**TASK SET**.
1 > In the biographical passage on Peck, how did he later say his interest in natural history began? Answer in one to three sentences.
2 > Decide whether each statement agrees with the biographical passage on Peck. Mark each yes or no and quote the words of the passage that decide it.
(a) Peck's mother died when he was seven years old.
(b) Peck studied his collection with a microscope bought in Boston.
(c) Peck lived as a recluse on the farm for ten years.
3 > Continue the biographical passage on Peck, beginning after its final sentence.

Peck was born in Boston on May 8, 1763, the son of John Peck, a noted naval architect, and his wife Hannah Jackson. His mother died when he was seven years old. In 1782 he graduated from Harvard College and though he aspired to become a physician, his father encouraged him to enter business. Peck was unhappy with his occupation and eventually moved to Kittery, Maine where he lived with his father on a small coastal farm.

Peck lived as a recluse on the farm for twenty years, only occasionally leaving to visit friends in Boston. He also suffered bouts of severe depression. Despite his isolation and disability, he studied natural history and became adept in botany, entomology, ornithology and ichthyology. He amassed a good collection of insects, aquatic plants and fishes and studied them with a microscope he built himself. He later claimed that he had first become interested in natural history after picking up a copy of Linnaeus' Systema Naturae at the site of a shipwreck on the coast.

**AVAILABLE DATA**.
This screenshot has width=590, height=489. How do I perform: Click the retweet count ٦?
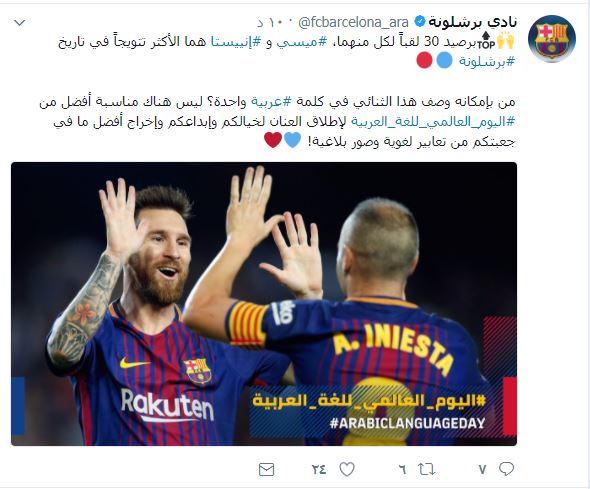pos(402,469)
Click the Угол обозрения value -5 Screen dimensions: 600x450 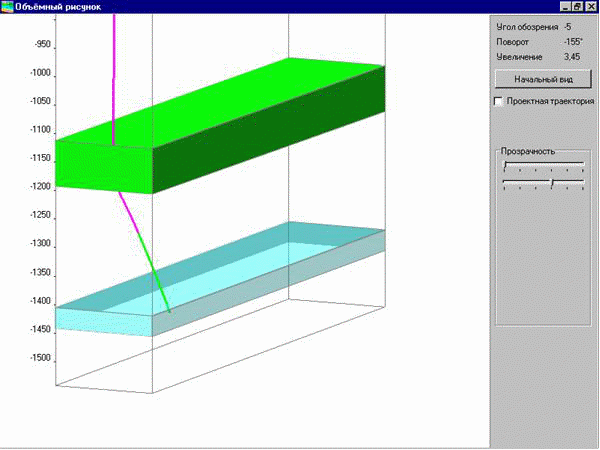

**REPLIES**.
1 > Peck later claimed that his interest in natural history began when he picked up a copy of Linnaeus' Systema Naturae at the site of a shipwreck on the coast.

2 >
(a) Yes: "His mother died when he was seven years old."
(b) No: "studied them with a microscope he built himself."
(c) No: "Peck lived as a recluse on the farm for twenty years."

3 >
In 1794 Peck published Description of Four Remarkable Fishes..., the first American taxonomic paper on zoology. In 1795 he began writing on entomology and in 1796 he won a prize from the Massachusetts Society for Promoting Agriculture for his paper on the natural history of the cankerworm, Phalaena vernata. Additional works on entomology followed, often accompanied by his own illustrations which demonstrated an aptitude for drawing. He also developed a correspondence with William Kirby, a noted English entomologist, and sent him many insect specimens. In 1796, Peck was elected a member of the American Philosophical Society.

His scientific work brought Peck a measure of fame and in 1805 he was appointed Harvard's first professor of natural history. In addition to teaching, he was expected to establish a botanic garden at the college. In preparation for his new duties he was sent to Europe for three years where he studied in Sweden, France, and England. He served as professor until his death in 1822. One of his students was Thaddeus William Harris, who became a highly regarded economic entomologist.

Peck was elected a fellow of the American Academy of Arts and Sciences in 1793 and became a founding member of the American Antiquarian Society in 1812, serving as the society's first vice-president from 1812 to 1816. After settling in Cambridge, Peck married and had a son, also named William Dandridge Peck (1812–1876), who became a physician and state legislator.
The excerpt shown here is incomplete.